No, no escuché nada. Excepto, el relincho de un caballo un tanto sofocado-señaló la reflexiva chica cuyas lágrimas habían cesado-.

-¿Un relincho? Mm, ¡qué extraño!- pensé dubitativo ante semejante declaración.

-No se me ocurre otra cosa… Desde que yo nací mi padre nunca ha vuelto a ser el mismo-exclamó agitada por los continuos remordimientos que parecían venirle a la cabeza-.

-¿Quieres decir… desde la ausencia de tu madre?- añadí sorprendido-.

- Sí, así es. Mi tío solía contarme como era mi padre de joven. La exquisita felicidad que desprendía por las calles que pisaba y su enorme pasión por la lectura lo condujeron a una afortunada niñez-confesó la acongojada doncella-. Sin embargo, tras la muerte de mi madre, papá comenzó a actuar de un modo un tanto extraño. Se encerraba a todas horas en ese lúgubre sótano rodeado de gloriosas estanterías y no salía hasta la noche, probablemente, intentando retomar su tan añorada juventud-señaló Rosa, cuyo semblante esbozaba una entristecida mirada-.

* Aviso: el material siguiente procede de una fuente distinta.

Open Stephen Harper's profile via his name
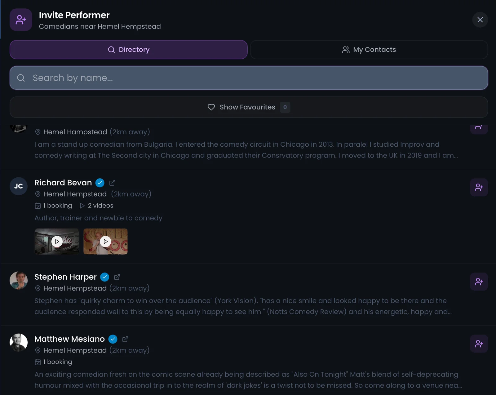Image resolution: width=496 pixels, height=395 pixels. pos(65,277)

-¿Toda la tarde leyendo libros?- cuestioné intrigado ya que no podía borrar de mi mente la desagradable mezcla de vodka y ron-.

-Bueno, ¿puedo confiar en ti?-preguntó un tanto avergonzada-.

-Claro-respondí-.

-Papá consumía una enorme cantidad de alcohol…-sugirió Rosa totalmente ruborizada-.

-No tienes por qué avergonzarte. Hay mucha gente que comparte ese gusto por el alcohol- aclaré-.

-¿Gusto? Papá detesta el sabor del alcohol. De hecho, lo repudia- pronunció la turbada doncella-.

-¿Cómo? ¿Entonces? No entiendo nada, Rosa- cuestioné exhausto-.

-Un día mi padre se vio superado por el cansancio, la tristeza y la desolación. Decidió abrir un par de botellas que, mi padre, tenía guardado para los festejos y se las bebió. Mientras lo observaba con la puerta del sótano entreabierta pude ver algo excepcional. Papá, ebrio y exhausto, creyó haber visualizado a mamá. Tuvo una alucinación en la que entabló toda una conversación con ella. Le oía murmurar, en repetidas ocasiones, su nombre…-declaró conmocionada-.

La misma e imperturbable frase retumbaba una y otra vez, no  ya en mi cabeza sino en mi corazón: ¿Qué habíamos hecho?